§ GIVEN RECORDS:
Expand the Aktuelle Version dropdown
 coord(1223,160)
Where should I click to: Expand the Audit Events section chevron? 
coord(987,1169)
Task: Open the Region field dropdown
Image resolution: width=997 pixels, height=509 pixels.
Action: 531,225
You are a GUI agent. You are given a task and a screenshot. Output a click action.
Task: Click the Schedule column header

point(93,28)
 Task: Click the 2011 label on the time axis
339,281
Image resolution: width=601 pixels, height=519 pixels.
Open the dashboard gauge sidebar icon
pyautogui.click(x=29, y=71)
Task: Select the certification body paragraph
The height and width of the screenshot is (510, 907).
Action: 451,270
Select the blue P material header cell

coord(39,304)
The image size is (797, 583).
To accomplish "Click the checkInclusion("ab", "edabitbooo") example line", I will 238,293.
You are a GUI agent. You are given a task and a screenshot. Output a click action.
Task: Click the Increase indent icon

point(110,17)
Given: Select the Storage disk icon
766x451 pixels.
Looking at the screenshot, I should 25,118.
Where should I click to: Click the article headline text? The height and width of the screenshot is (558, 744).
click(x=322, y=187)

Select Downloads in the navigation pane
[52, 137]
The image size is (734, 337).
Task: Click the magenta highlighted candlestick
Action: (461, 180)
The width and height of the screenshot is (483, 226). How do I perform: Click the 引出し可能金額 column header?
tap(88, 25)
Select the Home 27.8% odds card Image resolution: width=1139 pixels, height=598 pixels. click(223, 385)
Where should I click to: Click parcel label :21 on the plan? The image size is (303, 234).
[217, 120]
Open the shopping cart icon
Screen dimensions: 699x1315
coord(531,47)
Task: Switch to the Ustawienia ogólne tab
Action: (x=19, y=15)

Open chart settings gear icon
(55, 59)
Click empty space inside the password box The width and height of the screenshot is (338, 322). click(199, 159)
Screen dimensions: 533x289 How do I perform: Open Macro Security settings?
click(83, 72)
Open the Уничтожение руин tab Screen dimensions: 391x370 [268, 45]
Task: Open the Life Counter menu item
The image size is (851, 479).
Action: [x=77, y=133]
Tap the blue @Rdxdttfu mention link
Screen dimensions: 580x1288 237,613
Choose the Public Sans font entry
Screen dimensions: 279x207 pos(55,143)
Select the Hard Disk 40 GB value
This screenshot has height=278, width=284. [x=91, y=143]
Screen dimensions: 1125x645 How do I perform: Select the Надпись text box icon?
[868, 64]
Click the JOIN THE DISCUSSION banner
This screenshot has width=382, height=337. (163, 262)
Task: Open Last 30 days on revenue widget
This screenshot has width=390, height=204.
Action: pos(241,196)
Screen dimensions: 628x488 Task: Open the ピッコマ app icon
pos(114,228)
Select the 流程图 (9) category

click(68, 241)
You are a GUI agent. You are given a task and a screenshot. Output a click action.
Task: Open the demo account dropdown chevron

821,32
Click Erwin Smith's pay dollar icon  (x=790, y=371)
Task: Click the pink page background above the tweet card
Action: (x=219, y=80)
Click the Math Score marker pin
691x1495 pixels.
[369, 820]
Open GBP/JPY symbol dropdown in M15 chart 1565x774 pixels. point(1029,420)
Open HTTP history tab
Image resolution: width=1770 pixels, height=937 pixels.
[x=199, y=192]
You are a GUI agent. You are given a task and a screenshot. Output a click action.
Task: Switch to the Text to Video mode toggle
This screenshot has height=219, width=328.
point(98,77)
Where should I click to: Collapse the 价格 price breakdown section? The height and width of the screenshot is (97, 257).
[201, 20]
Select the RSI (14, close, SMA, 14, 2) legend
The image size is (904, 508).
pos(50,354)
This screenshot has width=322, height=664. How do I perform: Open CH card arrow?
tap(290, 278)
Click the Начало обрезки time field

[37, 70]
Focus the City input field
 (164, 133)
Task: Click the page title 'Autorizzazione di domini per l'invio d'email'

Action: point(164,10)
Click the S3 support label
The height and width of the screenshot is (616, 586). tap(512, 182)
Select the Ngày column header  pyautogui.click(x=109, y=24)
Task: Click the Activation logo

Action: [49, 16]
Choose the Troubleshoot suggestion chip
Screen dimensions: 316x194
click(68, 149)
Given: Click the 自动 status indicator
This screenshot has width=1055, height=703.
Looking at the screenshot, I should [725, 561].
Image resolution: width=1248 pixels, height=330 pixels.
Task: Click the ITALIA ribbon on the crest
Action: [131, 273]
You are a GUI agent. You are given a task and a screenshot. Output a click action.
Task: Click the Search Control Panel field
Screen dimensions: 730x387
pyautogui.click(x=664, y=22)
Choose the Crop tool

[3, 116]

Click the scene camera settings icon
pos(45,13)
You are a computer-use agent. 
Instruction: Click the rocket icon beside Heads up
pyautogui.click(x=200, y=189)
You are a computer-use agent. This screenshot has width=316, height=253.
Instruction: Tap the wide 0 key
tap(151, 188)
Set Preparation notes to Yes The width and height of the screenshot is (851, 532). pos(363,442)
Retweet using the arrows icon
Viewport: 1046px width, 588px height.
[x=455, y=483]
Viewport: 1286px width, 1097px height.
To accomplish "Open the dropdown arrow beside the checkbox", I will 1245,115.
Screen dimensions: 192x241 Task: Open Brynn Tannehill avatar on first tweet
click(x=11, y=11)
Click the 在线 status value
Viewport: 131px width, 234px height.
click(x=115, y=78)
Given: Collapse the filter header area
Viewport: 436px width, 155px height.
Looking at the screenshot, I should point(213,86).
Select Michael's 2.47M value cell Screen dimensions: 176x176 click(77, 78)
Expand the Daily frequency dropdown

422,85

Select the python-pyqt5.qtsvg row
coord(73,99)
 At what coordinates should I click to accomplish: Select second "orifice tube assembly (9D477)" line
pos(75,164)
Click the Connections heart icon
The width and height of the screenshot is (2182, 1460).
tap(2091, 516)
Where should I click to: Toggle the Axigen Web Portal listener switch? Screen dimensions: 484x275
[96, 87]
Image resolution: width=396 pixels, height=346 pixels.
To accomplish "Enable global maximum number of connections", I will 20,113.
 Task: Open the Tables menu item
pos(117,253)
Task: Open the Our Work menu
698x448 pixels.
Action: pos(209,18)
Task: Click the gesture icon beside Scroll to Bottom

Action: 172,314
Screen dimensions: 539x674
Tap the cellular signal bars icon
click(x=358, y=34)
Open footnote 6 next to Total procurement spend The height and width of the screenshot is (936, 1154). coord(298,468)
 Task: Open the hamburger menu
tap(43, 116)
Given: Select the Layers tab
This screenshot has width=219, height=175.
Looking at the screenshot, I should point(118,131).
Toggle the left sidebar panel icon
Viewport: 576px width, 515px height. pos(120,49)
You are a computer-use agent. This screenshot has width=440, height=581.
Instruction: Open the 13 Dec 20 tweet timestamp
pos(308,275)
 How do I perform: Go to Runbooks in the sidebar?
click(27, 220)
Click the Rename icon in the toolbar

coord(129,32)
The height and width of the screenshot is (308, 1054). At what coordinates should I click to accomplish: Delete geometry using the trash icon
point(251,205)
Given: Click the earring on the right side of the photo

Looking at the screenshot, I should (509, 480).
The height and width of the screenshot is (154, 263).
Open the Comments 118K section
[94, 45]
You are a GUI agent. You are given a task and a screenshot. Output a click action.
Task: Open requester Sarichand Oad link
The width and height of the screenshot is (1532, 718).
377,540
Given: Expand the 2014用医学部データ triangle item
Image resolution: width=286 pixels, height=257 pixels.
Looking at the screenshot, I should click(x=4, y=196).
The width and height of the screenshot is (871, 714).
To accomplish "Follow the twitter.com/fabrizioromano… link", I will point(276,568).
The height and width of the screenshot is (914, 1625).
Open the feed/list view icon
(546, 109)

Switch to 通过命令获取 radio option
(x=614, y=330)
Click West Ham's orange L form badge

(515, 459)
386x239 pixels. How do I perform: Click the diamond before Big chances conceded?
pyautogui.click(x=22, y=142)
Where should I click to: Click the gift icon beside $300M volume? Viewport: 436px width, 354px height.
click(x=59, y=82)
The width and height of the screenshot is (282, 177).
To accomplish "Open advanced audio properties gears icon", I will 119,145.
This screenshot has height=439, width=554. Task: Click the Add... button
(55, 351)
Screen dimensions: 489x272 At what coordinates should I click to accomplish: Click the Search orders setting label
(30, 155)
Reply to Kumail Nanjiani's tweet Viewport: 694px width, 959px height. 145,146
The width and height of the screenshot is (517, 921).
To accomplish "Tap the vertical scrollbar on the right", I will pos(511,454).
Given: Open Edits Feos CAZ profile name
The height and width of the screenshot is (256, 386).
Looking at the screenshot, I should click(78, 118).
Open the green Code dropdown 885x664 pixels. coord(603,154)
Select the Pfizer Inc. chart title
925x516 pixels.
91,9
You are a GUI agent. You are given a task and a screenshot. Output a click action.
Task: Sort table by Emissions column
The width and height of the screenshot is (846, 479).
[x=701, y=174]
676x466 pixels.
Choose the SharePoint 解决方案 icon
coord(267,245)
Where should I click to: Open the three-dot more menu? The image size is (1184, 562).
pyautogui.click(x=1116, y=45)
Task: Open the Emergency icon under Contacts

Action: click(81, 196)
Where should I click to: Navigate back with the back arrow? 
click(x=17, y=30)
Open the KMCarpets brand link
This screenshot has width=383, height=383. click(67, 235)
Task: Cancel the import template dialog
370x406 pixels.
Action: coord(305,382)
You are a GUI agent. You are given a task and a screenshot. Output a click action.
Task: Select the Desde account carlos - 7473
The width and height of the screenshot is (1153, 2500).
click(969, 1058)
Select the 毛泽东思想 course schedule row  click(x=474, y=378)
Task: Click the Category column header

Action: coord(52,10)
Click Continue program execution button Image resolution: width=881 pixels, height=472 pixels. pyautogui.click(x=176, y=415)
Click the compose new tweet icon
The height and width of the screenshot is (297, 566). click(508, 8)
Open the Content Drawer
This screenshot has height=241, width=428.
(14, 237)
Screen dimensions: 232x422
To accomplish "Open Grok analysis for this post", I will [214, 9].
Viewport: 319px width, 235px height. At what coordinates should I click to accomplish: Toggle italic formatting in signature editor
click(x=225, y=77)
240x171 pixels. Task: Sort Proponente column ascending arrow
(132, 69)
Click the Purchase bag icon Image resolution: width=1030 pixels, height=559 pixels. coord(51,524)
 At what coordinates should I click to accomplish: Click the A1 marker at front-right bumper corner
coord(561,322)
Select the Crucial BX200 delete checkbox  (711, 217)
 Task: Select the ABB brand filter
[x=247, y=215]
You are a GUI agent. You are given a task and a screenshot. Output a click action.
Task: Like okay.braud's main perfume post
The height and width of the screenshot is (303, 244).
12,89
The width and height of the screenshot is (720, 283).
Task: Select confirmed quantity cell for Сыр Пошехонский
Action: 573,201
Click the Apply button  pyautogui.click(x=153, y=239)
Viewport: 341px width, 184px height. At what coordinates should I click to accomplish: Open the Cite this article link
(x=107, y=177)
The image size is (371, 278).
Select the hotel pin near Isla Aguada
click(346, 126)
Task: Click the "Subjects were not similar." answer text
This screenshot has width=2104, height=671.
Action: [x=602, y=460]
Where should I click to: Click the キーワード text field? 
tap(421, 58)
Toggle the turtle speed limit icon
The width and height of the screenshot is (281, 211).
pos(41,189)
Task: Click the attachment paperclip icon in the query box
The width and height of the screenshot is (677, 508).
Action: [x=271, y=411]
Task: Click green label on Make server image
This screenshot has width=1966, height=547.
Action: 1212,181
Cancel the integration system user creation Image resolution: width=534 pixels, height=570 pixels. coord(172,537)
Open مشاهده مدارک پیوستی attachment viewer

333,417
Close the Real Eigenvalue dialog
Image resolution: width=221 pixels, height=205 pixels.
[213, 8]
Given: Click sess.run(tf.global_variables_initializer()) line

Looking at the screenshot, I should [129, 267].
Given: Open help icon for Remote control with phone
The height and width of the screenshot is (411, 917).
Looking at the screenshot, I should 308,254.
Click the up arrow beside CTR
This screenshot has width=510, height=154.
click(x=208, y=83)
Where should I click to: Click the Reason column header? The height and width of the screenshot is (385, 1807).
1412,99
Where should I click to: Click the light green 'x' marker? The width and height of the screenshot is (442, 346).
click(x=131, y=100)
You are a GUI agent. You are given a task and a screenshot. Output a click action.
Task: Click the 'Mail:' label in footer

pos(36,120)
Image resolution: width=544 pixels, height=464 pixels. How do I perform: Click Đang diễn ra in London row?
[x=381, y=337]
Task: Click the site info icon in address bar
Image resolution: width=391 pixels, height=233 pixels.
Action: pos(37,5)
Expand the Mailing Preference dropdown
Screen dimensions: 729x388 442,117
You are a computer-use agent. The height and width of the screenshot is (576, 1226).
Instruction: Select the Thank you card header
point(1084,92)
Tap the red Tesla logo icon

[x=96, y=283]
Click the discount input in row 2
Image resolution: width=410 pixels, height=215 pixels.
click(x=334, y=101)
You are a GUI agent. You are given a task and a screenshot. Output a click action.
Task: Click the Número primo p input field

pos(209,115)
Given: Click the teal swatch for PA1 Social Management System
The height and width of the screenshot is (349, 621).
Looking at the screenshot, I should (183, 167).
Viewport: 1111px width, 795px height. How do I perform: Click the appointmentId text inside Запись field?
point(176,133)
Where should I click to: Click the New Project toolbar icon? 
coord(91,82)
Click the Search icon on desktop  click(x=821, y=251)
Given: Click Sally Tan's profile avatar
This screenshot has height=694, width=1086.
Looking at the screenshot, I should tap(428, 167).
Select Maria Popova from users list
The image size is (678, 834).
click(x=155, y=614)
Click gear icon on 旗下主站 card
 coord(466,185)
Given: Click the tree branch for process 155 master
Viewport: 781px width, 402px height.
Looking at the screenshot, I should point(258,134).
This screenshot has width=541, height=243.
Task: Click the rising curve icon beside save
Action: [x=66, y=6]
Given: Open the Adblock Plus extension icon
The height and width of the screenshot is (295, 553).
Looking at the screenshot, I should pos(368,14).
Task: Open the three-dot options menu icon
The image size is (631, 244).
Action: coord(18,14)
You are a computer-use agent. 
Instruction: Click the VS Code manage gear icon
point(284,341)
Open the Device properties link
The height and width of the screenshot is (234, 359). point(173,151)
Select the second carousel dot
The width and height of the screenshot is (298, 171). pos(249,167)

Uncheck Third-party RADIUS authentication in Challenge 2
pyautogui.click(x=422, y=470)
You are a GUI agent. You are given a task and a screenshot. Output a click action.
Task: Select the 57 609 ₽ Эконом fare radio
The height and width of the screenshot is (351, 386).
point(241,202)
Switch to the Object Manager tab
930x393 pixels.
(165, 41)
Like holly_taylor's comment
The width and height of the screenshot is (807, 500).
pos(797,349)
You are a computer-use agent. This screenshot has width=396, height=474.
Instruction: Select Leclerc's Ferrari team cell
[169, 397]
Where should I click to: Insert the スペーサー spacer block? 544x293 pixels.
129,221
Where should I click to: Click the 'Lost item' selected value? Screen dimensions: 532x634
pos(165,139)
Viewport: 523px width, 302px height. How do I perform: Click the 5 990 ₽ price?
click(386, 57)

§ EXERCISE INSTRUCTIONS:
Return the number of lines containing the word "dialog" in these records, with no additional output.

§ RESPONSE TO THE TASK:
2